Dataset records Block Start
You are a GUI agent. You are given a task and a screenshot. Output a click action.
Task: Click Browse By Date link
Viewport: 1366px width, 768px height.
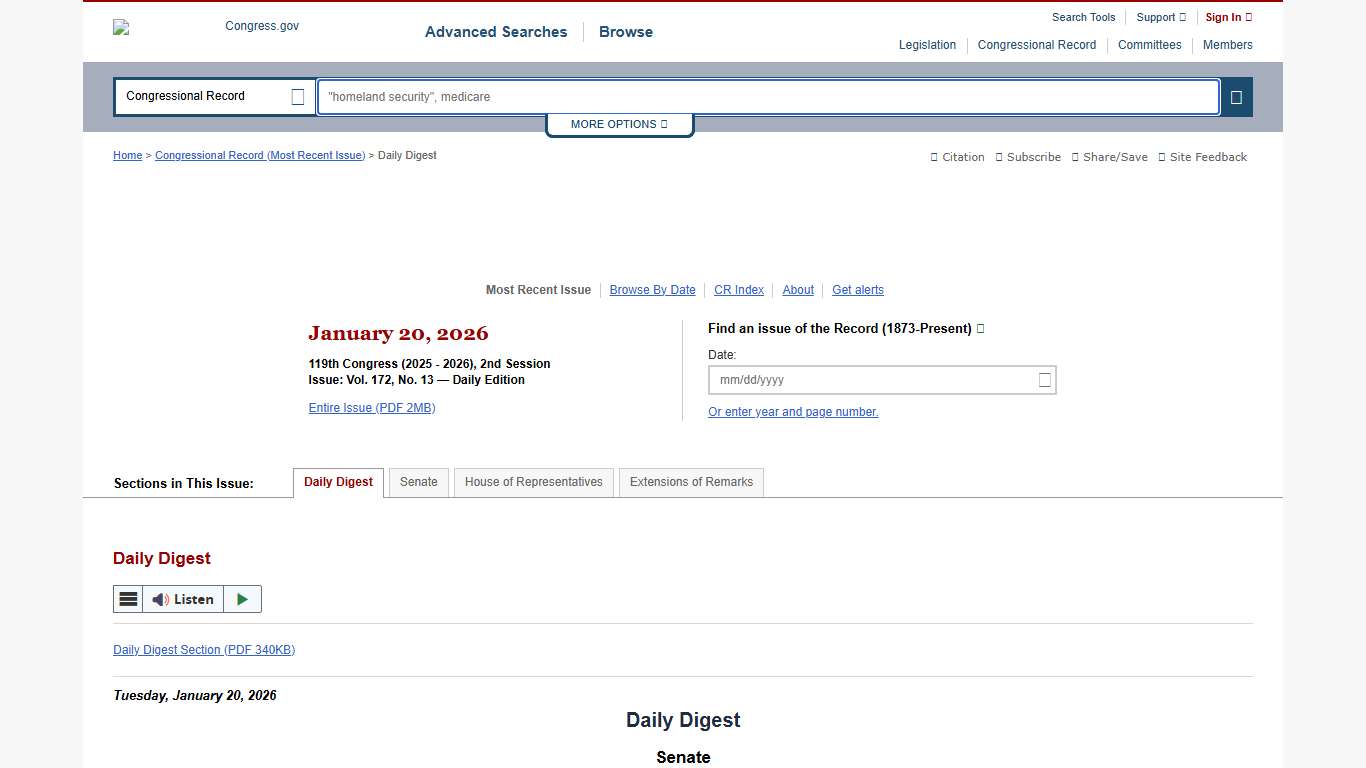click(x=652, y=290)
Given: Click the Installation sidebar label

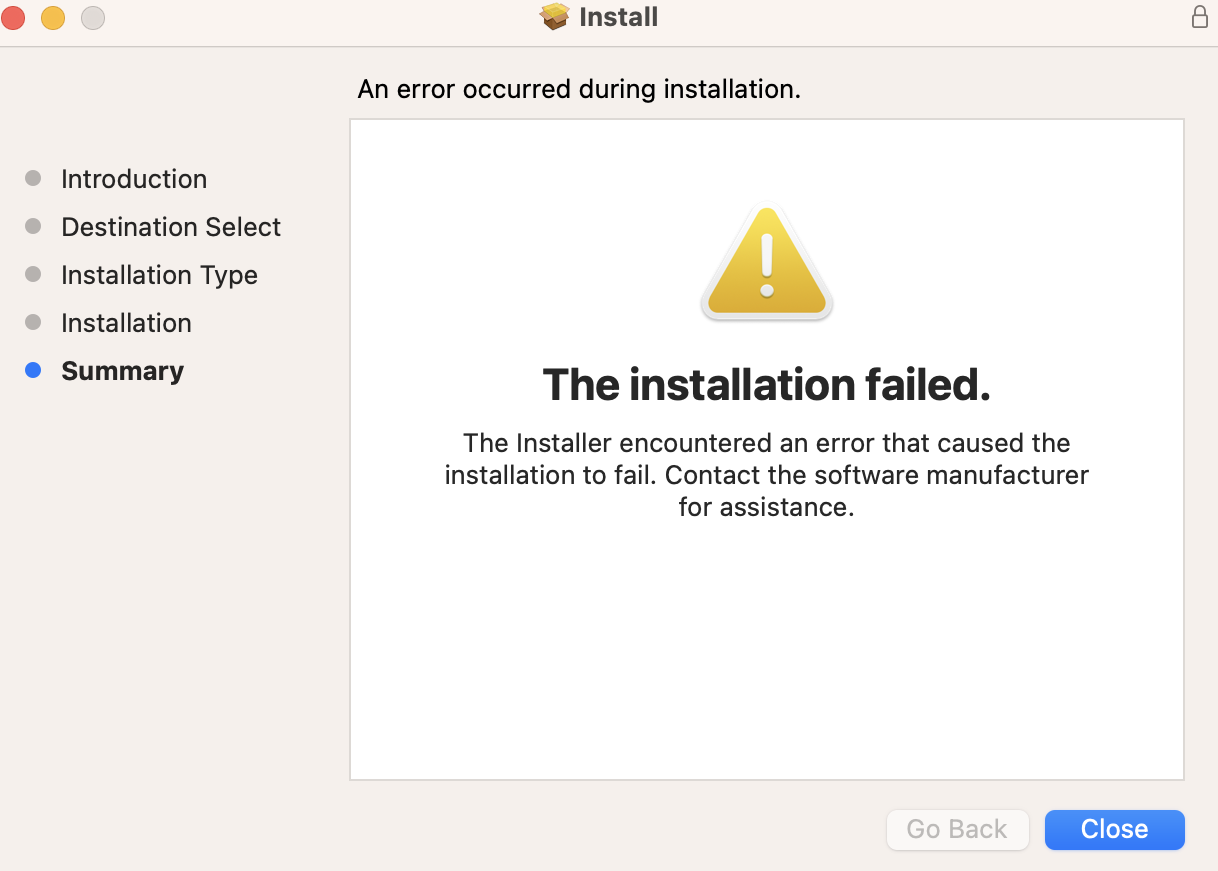Looking at the screenshot, I should (x=126, y=323).
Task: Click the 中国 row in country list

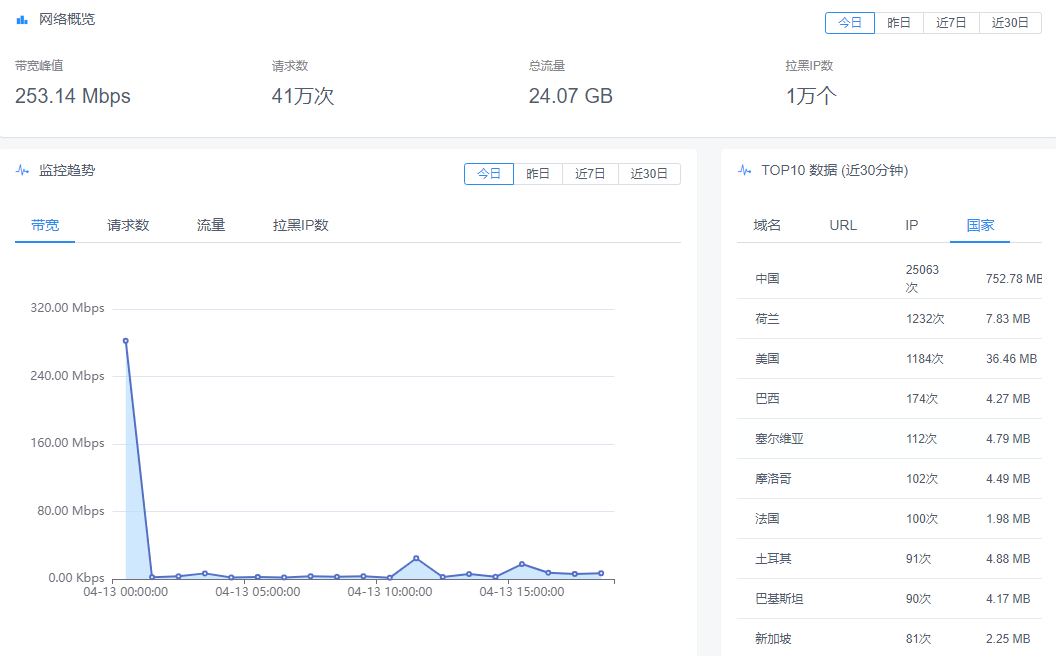Action: (767, 279)
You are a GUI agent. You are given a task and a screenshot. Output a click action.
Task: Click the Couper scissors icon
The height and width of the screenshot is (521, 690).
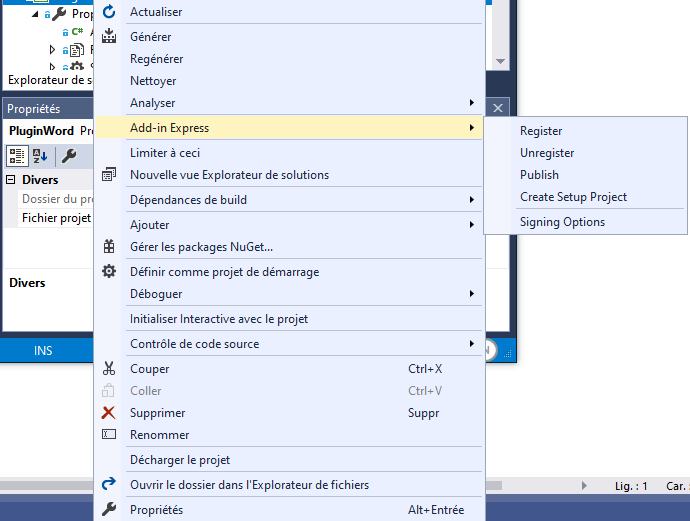(x=109, y=369)
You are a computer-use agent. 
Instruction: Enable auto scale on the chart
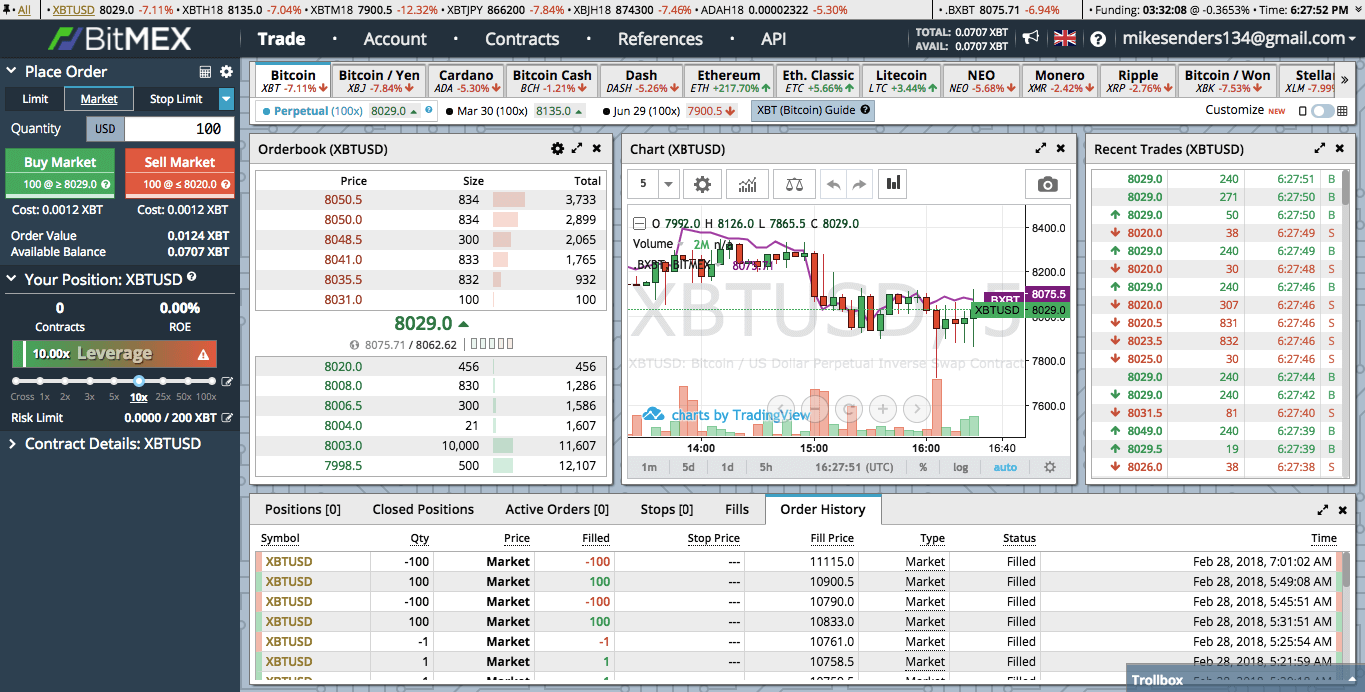(x=1005, y=467)
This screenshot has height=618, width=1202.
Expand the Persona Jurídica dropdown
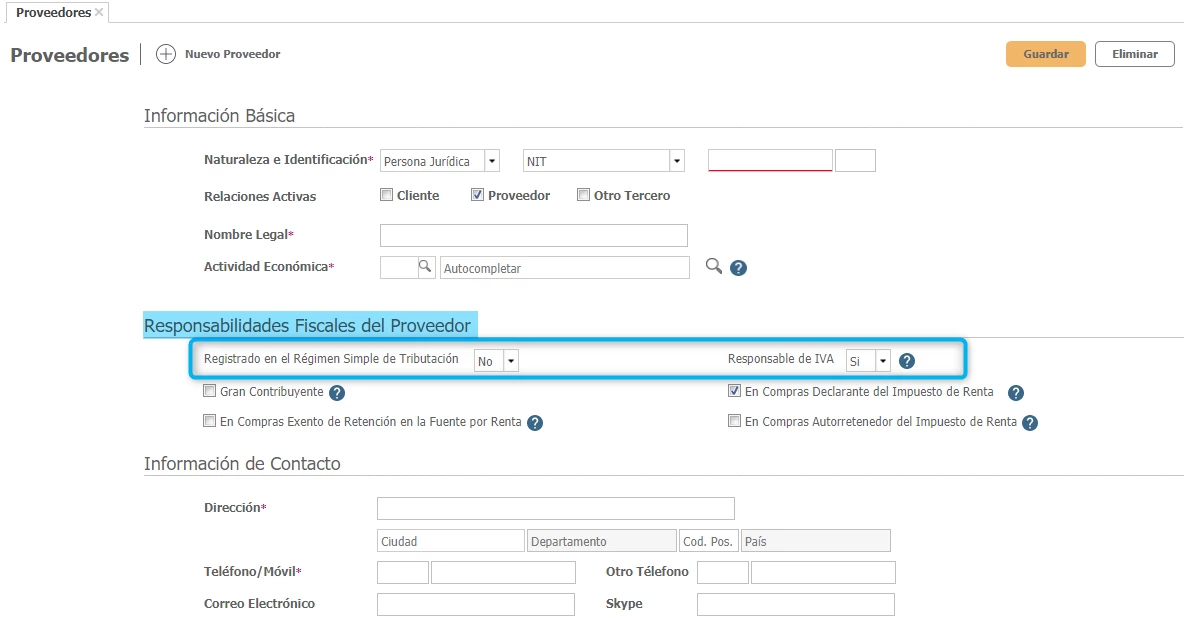click(x=491, y=161)
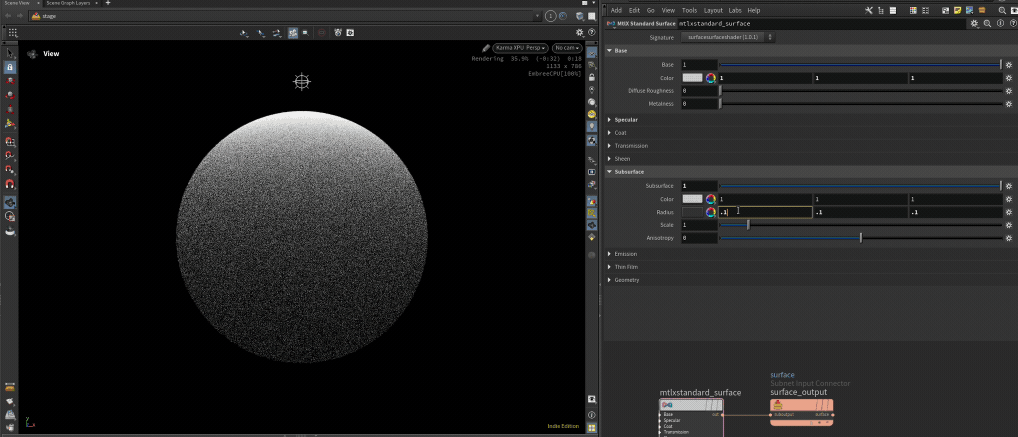Viewport: 1018px width, 437px height.
Task: Expand the Specular section
Action: click(x=626, y=120)
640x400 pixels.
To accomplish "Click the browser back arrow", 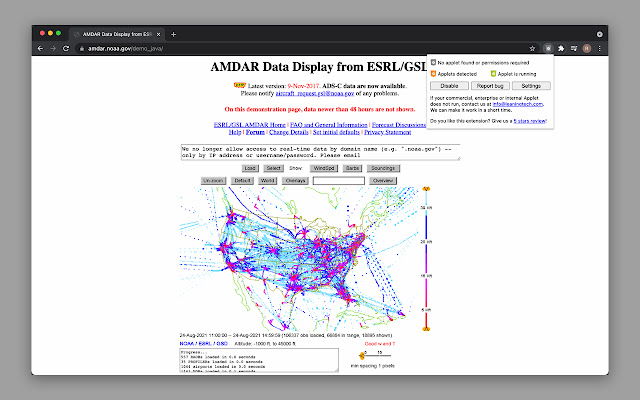I will click(40, 48).
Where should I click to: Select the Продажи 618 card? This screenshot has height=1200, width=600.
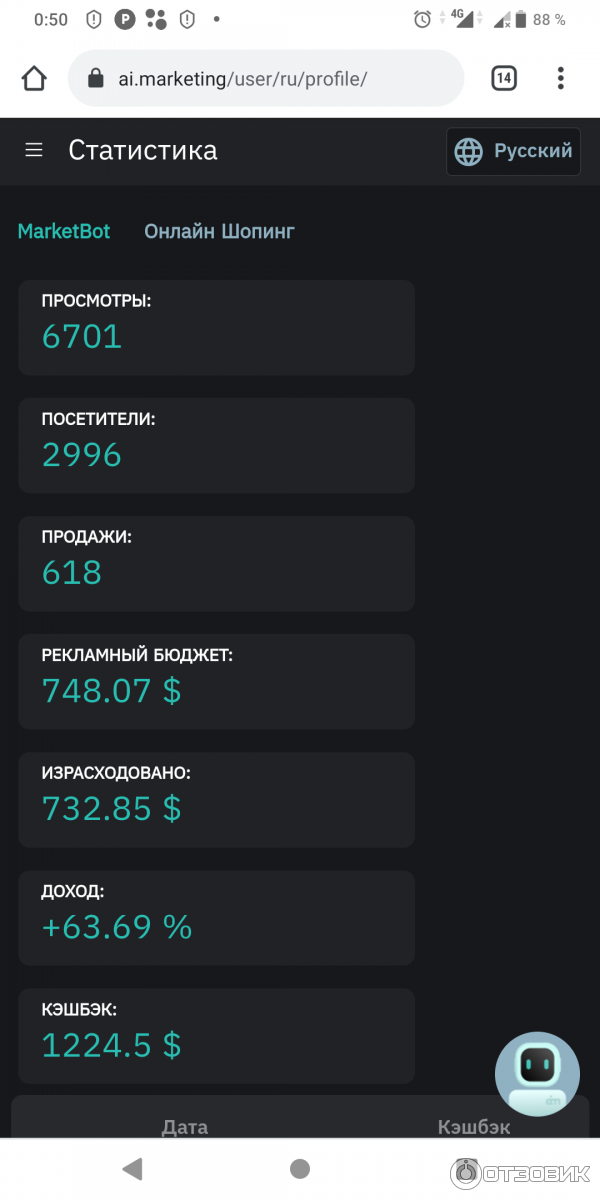point(216,563)
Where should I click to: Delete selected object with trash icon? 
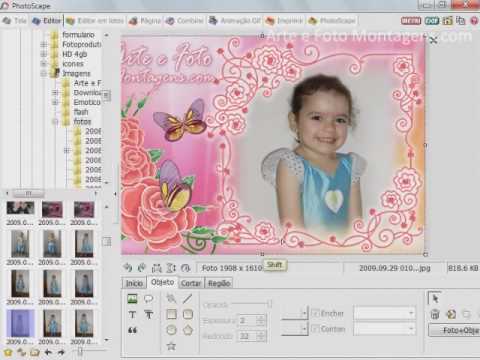[x=435, y=314]
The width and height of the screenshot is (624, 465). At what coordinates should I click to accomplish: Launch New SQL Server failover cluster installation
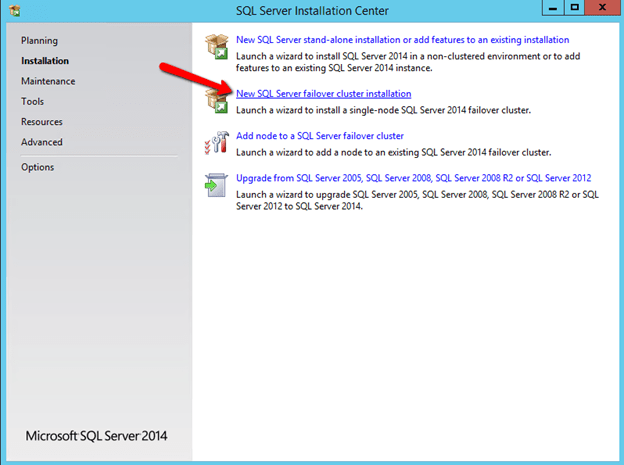point(323,94)
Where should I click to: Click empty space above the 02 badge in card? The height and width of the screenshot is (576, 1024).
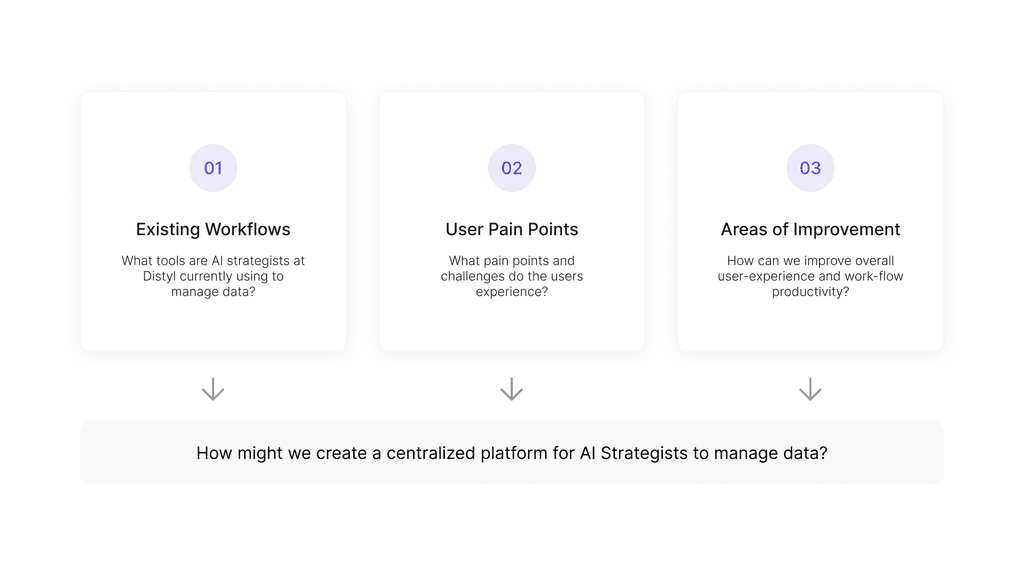pyautogui.click(x=512, y=118)

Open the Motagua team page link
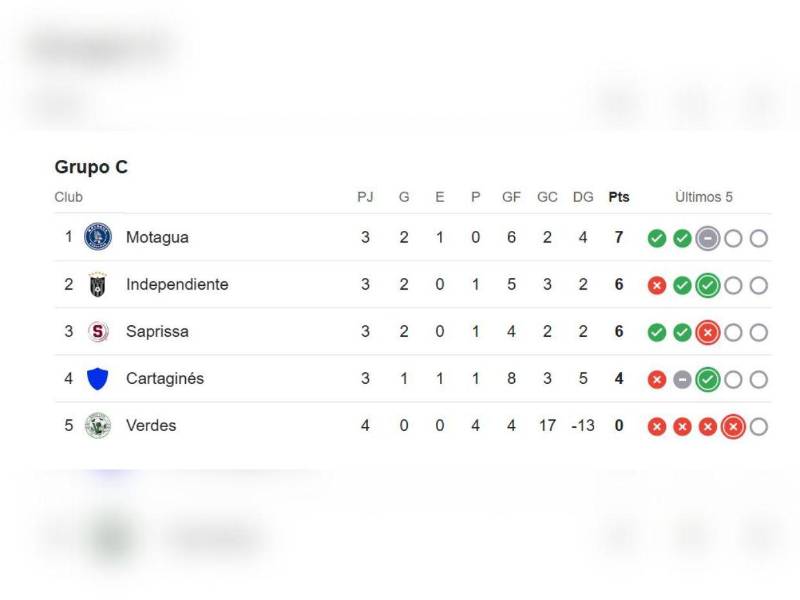[157, 237]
Dataset records Block End
▸ **What is being asked**
Print nothing but the lines above starting with the line that contains "Given: Click the Installation sidebar label" and going on through the line that contains "Task: Click the Couper scissors icon". Leave out the pictures.

▸ **Exercise response**
Given: Click the Installation sidebar label

Looking at the screenshot, I should (x=126, y=323).
Task: Click the 中国 row in country list

Action: (767, 279)
You are a GUI agent. You are given a task and a screenshot. Output a click action.
Task: Click the Couper scissors icon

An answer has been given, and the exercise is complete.